Different people had different reasons. Many nodded as they listened.

So, why did I decide to show up at the meeting anyway after seeing on my home scale that I was a few pounds above where I'd been at my last weigh in several weeks ago? Answer? Some inner alarm goes off. When I'm smart I drag myself to the next WW meeting, even though I hate letting the receptionist see evidence that I have not had a "successful" week.

These meetings aren't about condemnation. They're about encouraging one another to reach goals.

"Okay, then. So what are the steps you take to get back on track?" The WW leader looked around expectantly, waiting for people to share their experiences. And she was not disappointed.

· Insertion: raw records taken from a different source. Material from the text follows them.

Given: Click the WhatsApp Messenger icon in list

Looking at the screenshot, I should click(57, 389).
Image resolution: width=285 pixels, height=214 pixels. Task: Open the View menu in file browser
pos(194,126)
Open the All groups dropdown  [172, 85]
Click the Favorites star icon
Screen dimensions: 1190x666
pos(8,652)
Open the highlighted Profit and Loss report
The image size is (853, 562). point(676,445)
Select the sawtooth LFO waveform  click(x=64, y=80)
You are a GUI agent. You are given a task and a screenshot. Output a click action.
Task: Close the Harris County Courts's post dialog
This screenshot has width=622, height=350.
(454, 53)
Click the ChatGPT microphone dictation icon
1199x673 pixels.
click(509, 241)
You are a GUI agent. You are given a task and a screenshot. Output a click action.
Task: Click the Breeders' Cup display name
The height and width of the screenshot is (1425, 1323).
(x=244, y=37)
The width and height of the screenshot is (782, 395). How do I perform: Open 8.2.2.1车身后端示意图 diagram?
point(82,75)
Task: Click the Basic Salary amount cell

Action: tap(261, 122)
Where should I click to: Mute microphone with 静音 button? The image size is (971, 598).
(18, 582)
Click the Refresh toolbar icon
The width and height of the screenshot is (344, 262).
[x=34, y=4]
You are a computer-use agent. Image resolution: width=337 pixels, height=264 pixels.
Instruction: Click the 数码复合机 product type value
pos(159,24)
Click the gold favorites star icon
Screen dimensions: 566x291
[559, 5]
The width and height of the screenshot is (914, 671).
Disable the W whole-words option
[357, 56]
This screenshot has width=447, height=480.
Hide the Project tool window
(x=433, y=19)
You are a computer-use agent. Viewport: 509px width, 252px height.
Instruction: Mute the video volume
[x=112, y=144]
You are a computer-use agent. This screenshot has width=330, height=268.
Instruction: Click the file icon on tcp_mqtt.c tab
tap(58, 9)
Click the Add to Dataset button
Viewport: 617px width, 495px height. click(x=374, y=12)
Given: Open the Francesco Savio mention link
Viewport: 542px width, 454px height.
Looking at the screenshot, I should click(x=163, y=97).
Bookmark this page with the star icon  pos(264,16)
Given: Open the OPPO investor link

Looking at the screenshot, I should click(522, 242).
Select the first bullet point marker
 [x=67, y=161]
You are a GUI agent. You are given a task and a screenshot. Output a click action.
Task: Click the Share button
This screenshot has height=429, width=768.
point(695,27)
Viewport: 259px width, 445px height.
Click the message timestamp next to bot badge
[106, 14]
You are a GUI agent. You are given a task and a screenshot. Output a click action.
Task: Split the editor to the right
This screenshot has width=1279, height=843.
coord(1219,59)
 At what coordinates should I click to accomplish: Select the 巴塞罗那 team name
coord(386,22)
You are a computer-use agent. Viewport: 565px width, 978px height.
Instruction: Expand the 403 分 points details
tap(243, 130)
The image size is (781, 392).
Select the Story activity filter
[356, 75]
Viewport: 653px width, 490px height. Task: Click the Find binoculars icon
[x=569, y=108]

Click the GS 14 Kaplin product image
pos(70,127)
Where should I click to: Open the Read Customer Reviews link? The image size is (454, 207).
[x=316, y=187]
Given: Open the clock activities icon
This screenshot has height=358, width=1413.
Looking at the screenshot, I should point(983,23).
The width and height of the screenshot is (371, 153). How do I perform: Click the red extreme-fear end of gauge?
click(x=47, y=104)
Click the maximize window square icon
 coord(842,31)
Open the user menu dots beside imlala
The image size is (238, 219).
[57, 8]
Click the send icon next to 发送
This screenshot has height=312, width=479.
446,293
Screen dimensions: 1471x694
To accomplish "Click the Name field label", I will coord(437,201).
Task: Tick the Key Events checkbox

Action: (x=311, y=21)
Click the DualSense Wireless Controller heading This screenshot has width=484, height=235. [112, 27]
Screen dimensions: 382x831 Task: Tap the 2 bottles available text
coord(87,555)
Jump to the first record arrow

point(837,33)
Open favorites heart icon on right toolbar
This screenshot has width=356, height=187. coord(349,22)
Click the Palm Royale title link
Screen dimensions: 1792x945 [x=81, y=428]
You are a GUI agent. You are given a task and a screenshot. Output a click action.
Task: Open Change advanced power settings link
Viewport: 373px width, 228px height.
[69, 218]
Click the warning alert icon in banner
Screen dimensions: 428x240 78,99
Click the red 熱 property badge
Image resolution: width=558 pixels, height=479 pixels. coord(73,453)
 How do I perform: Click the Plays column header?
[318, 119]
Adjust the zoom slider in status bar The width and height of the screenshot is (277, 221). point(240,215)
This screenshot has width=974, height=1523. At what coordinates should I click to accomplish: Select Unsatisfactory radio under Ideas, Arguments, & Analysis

These are great questions. I needed to listen to this today. Again.

Well, let's see.
  1. Show up, weigh in, and stay for the weekly meeting. I need the accountability. Going helps me face reality and move through it, past it, and get back on track. I always learn something or share something someone else needs to hear. It helps.
  2. Buy good foods that I like and will keep me full, so I can make better choices this week, on plan. Oatmeal, yoghurts, fruit, vegetables, chicken breasts, a few healthy snacks -- these are staples.
  3. Try something new to eat that fits into the plan. When I eat something new each week, if only one meal, this helps me stay satisfied with my choices. The alternative is to get bored or feel deprived which can lead to a revolt.
  4. Track. Write it all down. The accountability of writing down the day's choices helps to curb late night snacking that can throw me off my game.
  5. Plan meals ahead. When I try to plan ahead for special occasions, they go more smoothly. I also like to save enough points for a favorite snack in the evenings.
  6. Forgive myself for getting off track. Practice kindness and grace to myself.
  7. Focus on what I am doing right, not on yesterday's mistakes. Build on success. Practice the next step of forgiveness.
  8. Remember why I'm on this journey toward goal. Focus beyond today's immediate issues to long term goals.
  9. Eat as few weekly points as possible, so am not easily derailed. When this is possible, the last days of the week become easier. (Note: the weekly points are additional to the daily points. They are bonus points or emergency rations. Some call them "party" points.)
  10. Plan on becoming more active. Doing it. Walking more, climbing the stairs, chasing the grand kids, making the many small decisions in a day to be more active. Sometimes that includes walking on a treadmill at the gym. We don't have that membership now, so it means more everyday things or a walk.  
These ten steps (and a few others) have worked for me before. They can work again.

Additional activities I've found that help me keep an emotional balance and stay on track include
  • Regular devotional time
  • Journaling
  • Prayer
  • Hanging with family members
  • Holding my cat
  • Doing something fun
  • Having a schedule, as much as possible
You'd think being close to goal weight would be easy. Nope, some weeks are hard. So close. Not there yet.

Yet.... I like that word. It gives me hope. That's a step 7 thought, I think.

Yet.

How about you? Although you may have different goals than weight loss, derailment may be familiar. At what point do you turn a derailment around? Or, what steps do you take to turn it around? Please comment.